Si l'Assemblée avait refusé cette disposition nouvelle, c'est un système encore plus favorable à la publicité qui aurait été mis en place. Ne rien voter, cela aurait signifié accepter le texte voté en première lecture au Sénat le 6 mai dernier, à l'instigation de Gérard César (UMP, Gironde), élu de Saint-Emilion et Pomerol... A tout prendre, pour les tenants de la lutte antialcoolique, la rédaction de la commission valait mieux que celle du Sénat. Celle-ci faisait référence aux «qualités sensorielles et organoleptiques du produit» pour autoriser toutes les formes de publicité.

C'est donc un affrontement parlementaire assez inédit qui s'est produit hier à l'Assemblée nationale, à l'occasion de l'examen du projet de loi sur le développement des territoires ruraux. Le gouvernement a en effet trouvé en face de lui une alliance objective d'une partie de sa majorité et d'une partie de la gauche. Au centre des débats se trouvait l'avenir de la filière viticole, qui connaît actuellement des difficultés, mais aussi la lutte contre l'alcoolisme. La très influente et discrète Association nationale de la vigne et du vin (ANEV), qui compte près de cent vingt parlementaires de tous bords (députés et sénateurs), a joué un rôle déterminant dans cette affaire.
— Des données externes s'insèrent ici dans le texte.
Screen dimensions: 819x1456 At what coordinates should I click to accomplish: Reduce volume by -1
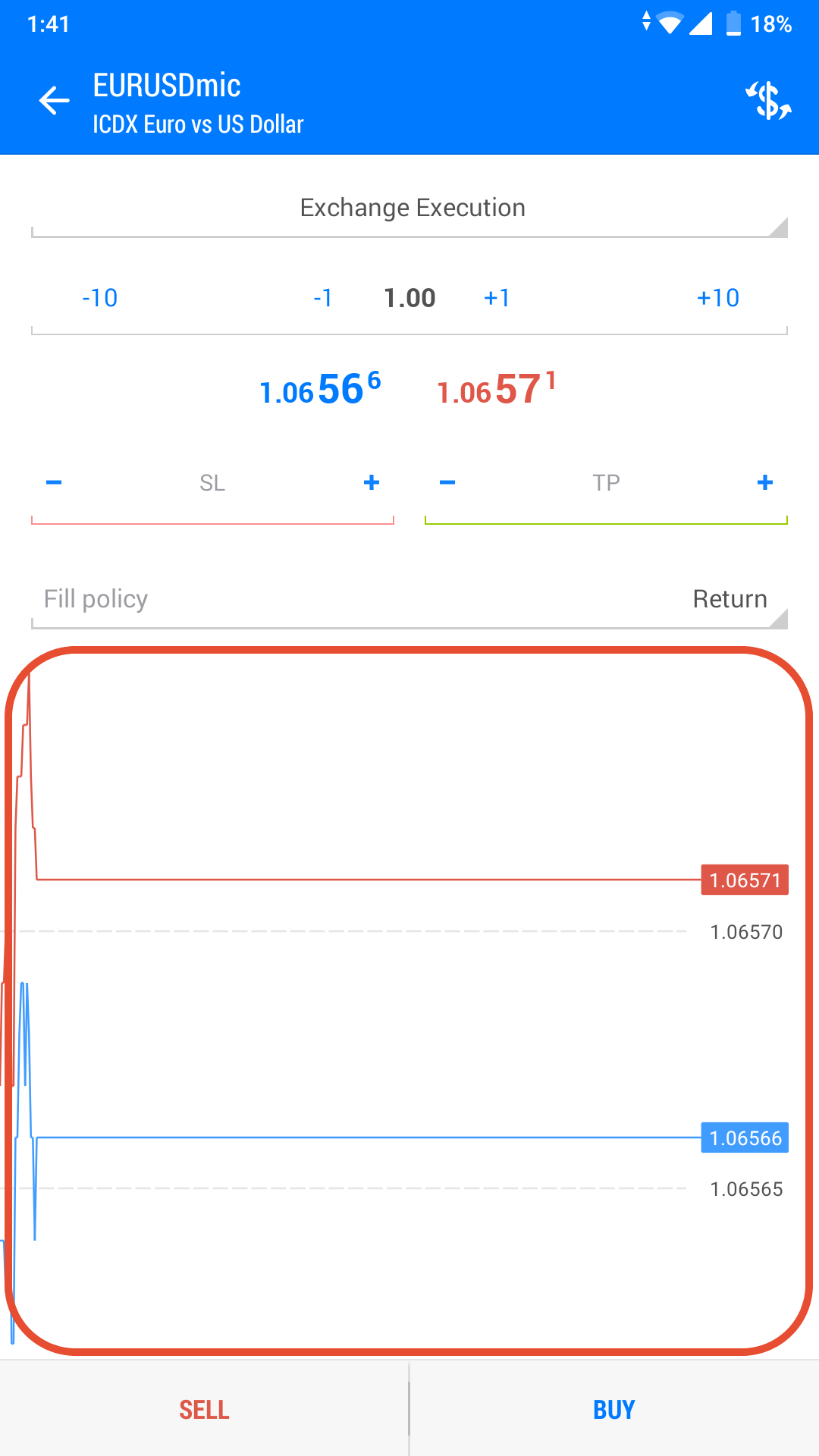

L'amendement avait été rédigé par les UMP Philippe Martin (Marne), François Sauvadet (Côte d'Or), Alain Suguenot (Côte-d'Or), Jean-Louis Christ (Haut-Rhin), Robert Lecou (Hérault) et quelques autres députés représentant aussi bien des grands crus que des petits vins, tous unis dans un même combat. Le gouvernement, qui penchait plutôt contre un assouplissement de la loi Evin, ne se faisait guère d'illusions. Il savait que, dans ce genre de situation, la bataille n'est pas gagnée d'avance et que la solidarité majoritaire se révèle inopérante. Le débat au Sénat au printemps dernier l'avait démontré sans équivoque. De plus, les milieux professionnels, notamment l'association Vin et Société (regroupant les fédérations de producteurs de vins), s'étaient activés. Le 4 octobre, ce groupement avait écrit à tous les députés pour souligner «les difficultés de communiquer sur les spécificités des produits de qualité». En l'occurrence le vin, toujours sans le nommer. Il parlait même de «prohibition».

Mais certains députés auraient voulu aller encore plus loin que le texte du Sénat. Inspirés par le récent livre blanc sur l'état de la viticulture française et par l'exemple espagnol, des députés voulaient soutenir que le vin est un «aliment» et, à ce titre, aurait dû bénéficier d'une publicité sans contraintes... L'Assemblée a montré sa «sagesse».